───── Selected passage ─────

Debit & Credit Card Skimming
Thieves use a small electronic device (skimmer) that has been illegitimately setup to skim personal information from debit or credit cards without your knowledge.
Common places for skimming are restaurants or bars where the skimmer has possession of your debit and credit cards out of your immediate view. After the information is recorded, it is typically sold to other scammers on the black market or converted into a counterfeit card and used to make fraudulent purchases. Because it is difficult to know when your card has been skimmed, make sure your card stays in sight and regularly monitor your receipts against your financial statements.
Social Engineering 
Thieves manipulate human nature in order to gain access to your online financial accounts. Thieves are smart…make sure you are smarter. Don't respond to emails or social network posts or messages that ask for money or confidential information. Don't assume that an unsolicited phone call or email is actually from a trusted source. Always verify, verify, verify that the request is from a legitimate source before releasing confidential information.
Known as malicious software that is designed to infiltrate or damage your computer system without your knowledge as you surf the web. Malware includes viruses, spyware, Trojan horses and keystroke loggers, all designed to steal your personal information. Make sure you have anti-virus and anti-spyware software installed on your computer, and that your firewall is turned on.
Fake Check Scams 
Criminals use technology to create realistic looking checks or money orders and use them to pay for phony sweepstakes, lotteries, work-at-home schemes, mystery shopping and other scams. No matter what the story, fake check scams involve someone giving you a genuine-looking check or money order and asking you to wire the money somewhere in return. After you deposit or cash the check or money order and send the money, you learn it was phony. Now, the crook has the money and you owe it back to your bank. If you deposit a phony check in your bank account and use those funds, you are liable for the money, even though you may have been swindled. Be on guard for anything that seems suspicious. If there is no legitimate reason why someone would give you a check or money order, or ask you to send money somewhere, get advice from your bank or local consumer protection agency.
The best way to avoid becoming a target is to be cautious about unknown requests for money and confidential information. You can help protect yourself from most forms of identity theft.
Don't become a target….take steps to protect your personal information today!
Understanding how criminals try to gain your information is the first step in building a good defense!
These common-sense precautions can help keep your personal information safe:
  • Keep your checks, credit and debit cards in a safe place. Limit access to your Social Security number and other personal information. Lock up files containing personal information and treat them like cash or any other valuables that need to be protected.
  • Scale down the personal information you keep and don't keep sensitive information any longer than absolutely necessary. Shred anything containing personal information before disposing it.
  • Guard your mobile phone against threats. Treat your mobile device as carefully you would your wallet, cash or credit cards. PIN-lock your mobile phone and don't use unsecured WiFi. Disable the WiFi auto connect feature.

───── Extracted material ─────

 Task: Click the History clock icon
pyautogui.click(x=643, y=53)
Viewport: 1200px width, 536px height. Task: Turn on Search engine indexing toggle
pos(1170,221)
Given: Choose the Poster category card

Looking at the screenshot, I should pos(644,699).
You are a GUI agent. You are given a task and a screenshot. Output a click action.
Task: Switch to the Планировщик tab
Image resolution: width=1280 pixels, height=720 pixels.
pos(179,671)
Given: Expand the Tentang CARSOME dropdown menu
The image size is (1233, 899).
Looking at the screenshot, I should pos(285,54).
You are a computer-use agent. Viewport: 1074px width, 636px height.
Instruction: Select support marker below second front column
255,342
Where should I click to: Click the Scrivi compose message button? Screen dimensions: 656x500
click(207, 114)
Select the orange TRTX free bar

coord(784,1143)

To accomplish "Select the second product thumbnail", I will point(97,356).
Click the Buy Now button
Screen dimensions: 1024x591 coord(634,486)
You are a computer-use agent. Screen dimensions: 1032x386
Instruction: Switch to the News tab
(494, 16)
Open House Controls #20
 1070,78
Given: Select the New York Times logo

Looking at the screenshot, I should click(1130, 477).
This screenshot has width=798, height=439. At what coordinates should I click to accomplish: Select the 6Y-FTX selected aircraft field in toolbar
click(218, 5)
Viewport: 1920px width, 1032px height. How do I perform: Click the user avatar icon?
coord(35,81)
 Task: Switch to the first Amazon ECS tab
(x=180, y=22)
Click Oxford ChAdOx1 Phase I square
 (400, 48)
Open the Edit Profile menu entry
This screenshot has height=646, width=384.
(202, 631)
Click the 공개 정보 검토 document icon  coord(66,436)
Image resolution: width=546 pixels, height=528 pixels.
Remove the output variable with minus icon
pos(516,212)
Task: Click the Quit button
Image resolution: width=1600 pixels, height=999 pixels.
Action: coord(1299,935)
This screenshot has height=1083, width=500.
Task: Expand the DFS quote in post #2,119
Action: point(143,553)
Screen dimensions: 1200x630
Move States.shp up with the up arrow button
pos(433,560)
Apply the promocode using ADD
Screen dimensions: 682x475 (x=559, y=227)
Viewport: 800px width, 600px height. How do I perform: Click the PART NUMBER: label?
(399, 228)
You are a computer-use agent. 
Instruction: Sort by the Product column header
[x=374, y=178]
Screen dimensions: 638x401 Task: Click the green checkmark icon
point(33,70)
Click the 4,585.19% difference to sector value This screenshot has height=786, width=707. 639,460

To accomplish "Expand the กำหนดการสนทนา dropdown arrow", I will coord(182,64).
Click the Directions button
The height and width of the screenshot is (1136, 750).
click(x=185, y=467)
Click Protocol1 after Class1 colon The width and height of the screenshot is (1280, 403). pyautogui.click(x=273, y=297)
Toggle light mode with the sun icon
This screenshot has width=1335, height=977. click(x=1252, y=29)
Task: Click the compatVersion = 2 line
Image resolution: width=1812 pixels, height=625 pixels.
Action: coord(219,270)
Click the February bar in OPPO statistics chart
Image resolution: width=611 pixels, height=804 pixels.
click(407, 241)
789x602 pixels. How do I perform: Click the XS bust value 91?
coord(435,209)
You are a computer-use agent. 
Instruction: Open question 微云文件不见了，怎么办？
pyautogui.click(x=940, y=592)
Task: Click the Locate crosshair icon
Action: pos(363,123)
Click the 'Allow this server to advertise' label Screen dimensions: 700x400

─────

:: Task to complete ::
From the identity theft guidance, return word for word the portion that begins with the words containing "The best way" and ends with "a good defense!". The records have nothing to do with the identity theft guidance.

:: Your solution ::
The best way to avoid becoming a target is to be cautious about unknown requests for money and confidential information. You can help protect yourself from most forms of identity theft.
Don't become a target….take steps to protect your personal information today!
Understanding how criminals try to gain your information is the first step in building a good defense!